Besucherin Vreni Frei (79) aus Rekingen AG sagt, ein bisschen Sorgen mache sie sich schon. Sie habe am Montagabend im Fernseher vom Attentat in Berlin erfahren und sofort gedacht, dass sie am nächsten Tag ja auch an den Weihnachtsmarkt in Zürich gehen wollte. «Man darf aber deswegen nicht zu Hause bleiben. Ich schaue jetzt ein bisschen mehr nach links und nach rechts, das ist alles.»
Es gibt aber auch jene, die sich abwenden, sobald sie auf Berlin angesprochen werden. «Ich bin Berliner, ich kann jetzt nicht darüber sprechen», sagt ein Standbetreiber. Anderen steigen die Tränen in die Augen. «Nein, das ist mir zu emotional», sagt ein junge Frau, die ebenfalls aus Deutschland stammt.
«Wenn sie kommen, dann kommen sie»
Veranstalterin Katja Weber, sagt, ihre Gedanken seien ebenfalls bei den Betroffenen in Berlin. «Wir vom Team werden uns aber sicher nicht von den schrecklichen Taten abschrecken lassen, sondern die Weihnachtstage umso mehr vor Ort verbringen.» Die Beleuchtung werde deshalb am Dienstagabend um 20 Uhr sowohl am grossen Christbaum als auch am Opernhaus für eine Gedenkminute abgeschaltet – «und alle werden persönlich vor Ort sein», so Weber.
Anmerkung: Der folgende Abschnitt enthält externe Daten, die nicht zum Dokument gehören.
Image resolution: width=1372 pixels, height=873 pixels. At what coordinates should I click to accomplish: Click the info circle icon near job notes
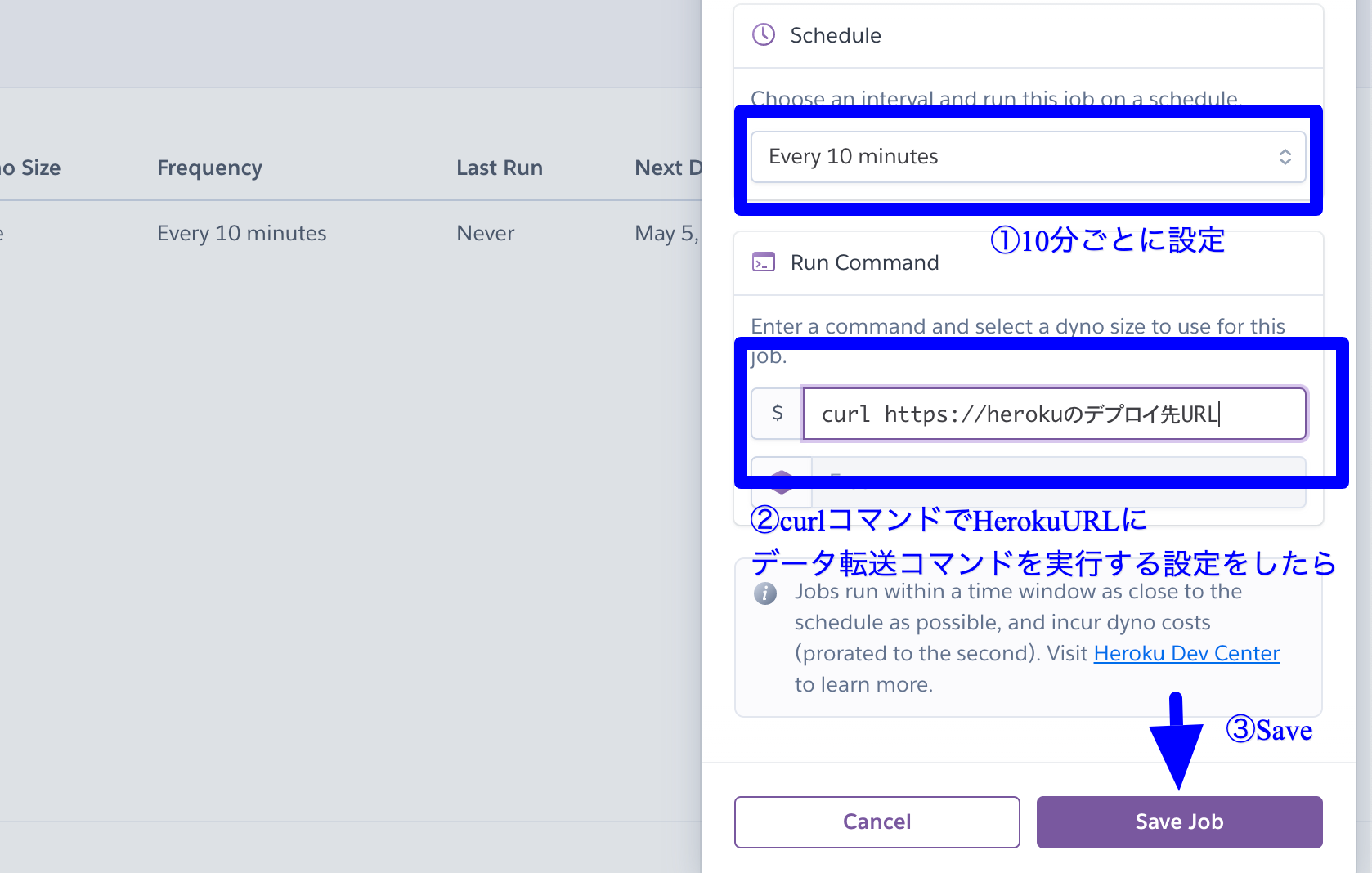pos(765,593)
Sie spüre ausserdem keine Veränderung seit dem Anschlag. Auch am Montagabend hätten die Besucherzahlen nicht abgenommen. «Es war ein normaler Rückgang vor Marktschluss.»
Auch viele Besucher haben eine fatalistische Einstellung: Ein erhöhtes Sicherheitsdispositiv bewirke nichts, sagen sie. «Wenn sie kommen, dann kommen sie», sagt der holländische Käseverkäufer Kors van der Rijff (58). Das könne man nicht verhindern. «Auch wenn man eine Mauer um den Weihnachtsmarkt baut, bringt das nichts. Dann fährt der Nächste einfach mit einem Panzer ein», so Erin Calver (44) aus Australien.
Kapo Basel-Stadt erhöht Sicherheitsmassnahmen
Die Stadtpolizei Zürich beurteilt derzeit die Lage vor Ort und passt die Sicherheitsmassnahmen entsprechend an. Wie diese aussehen, werde aber nicht kommuniziert, so Sprecher Michael Walker auf Anfrage.
Die Kantonspolizei Basel-Stadt hingegen gab bekannt, bereits seit Dienstag sei sie noch präsenter auf den Plätzen des Weihnachtsmarkts vertreten: «Neben den Fuss- und Fahrzeugpatrouillen werden mögliche Zufahrten zu den Marktgeländen mit baulichen Massnahmen oder mit Fahrzeugen erschwert.» Mit dieser raschen und zweckmässigen Anpassung des Dispositivs und der Ausrüstung der Polizisten werde die Einsatzbereitschaft erhöht.